Hunter's Trail
Page 54“Why?” Scarlett asked. “I thought you guys didn’t usually attack humans. I mean, Jesse hadn’t, like, cornered her.”
“No,” Will agreed. “I suspect it was a calculation. She figured she’d either distract me enough for her to really hurt me, or she’d kill Jesse, which would hurt you.”
“Oh,” Scarlett said in a small voice. Without looking at him she reached over and grabbed his good hand again. Jesse wasn’t sure she even knew she’d done it. He squeezed her hand briefly and didn’t let go.
“Things are getting worse,” Jesse said quietly.
“Yes,” the alpha agreed. “And it’s only going to get worse the closer we are to the full moon.”
“What happens then?” Jesse asked, alarmed. His stomach was already churning from the adrenaline and soda, and the anxiety wasn’t helping.

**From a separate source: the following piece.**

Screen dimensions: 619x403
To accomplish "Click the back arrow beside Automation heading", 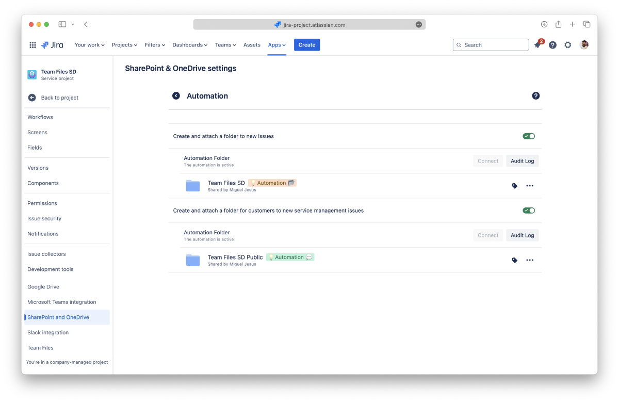I will [176, 96].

“The nova will have to change again,” Will explained. “We all will.”
And he’ll attack more women, Jesse realized.
Will was looking back and forth between the two of them. “I take it the stakeout was unsuccessful.”

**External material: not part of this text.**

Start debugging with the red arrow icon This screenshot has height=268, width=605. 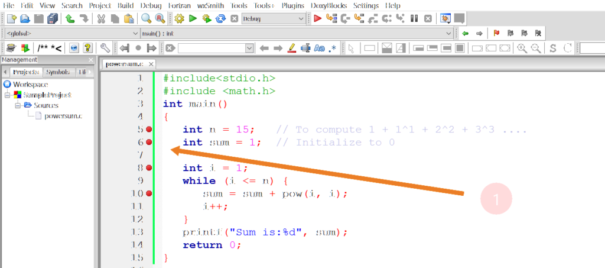pos(317,18)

“Yeah,” Jesse acknowledged. “It was a long shot anyway.”
“What else have you come up with?” Will asked tiredly. “I noticed Terrence Whittaker was limping badly tonight. Do you know anything about that?”
“Uh . . . yeah . . . ,” Jesse said uneasily. “About that.”
Chapter 23
Will wasn’t thrilled with Jesse’s decision to shoot Terrence Whittaker. Jesse couldn’t really blame him. When the werewolf finally calmed down and they had filled him in on the rest of the investigation, Jesse noticed Scarlett’s eyes drooping and proclaimed that they needed to go get some sleep. He dropped Scarlett off at her van and headed back to his apartment.

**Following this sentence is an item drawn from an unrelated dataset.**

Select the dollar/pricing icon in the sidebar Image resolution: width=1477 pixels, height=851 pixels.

It was after three in the morning, but when Jesse climbed into his bed he found himself staring at the ceiling, his brain churning as fast as his stomach. He was still jittery from all the caffeine and adrenaline, not to mention the pain in his wrenched arm. Jesse got out of bed and went over to the kitchenette, where he swallowed three Advil and a liter of water, before making himself a couple of sandwiches. Then he sat down at the little card table that served as his dining area to think about the case.
They needed to make progress before things got any worse for the werewolves—not to mention before the nova wolf had time to change again and kill anyone else. There had to be some sort of logic to the nova’s choice in victims, Jesse reasoned. There had to be. Will had said that the nova would try to create a mate first. And you wouldn’t just go to the Grove, point at a woman, and say, there’s my mate for life, right?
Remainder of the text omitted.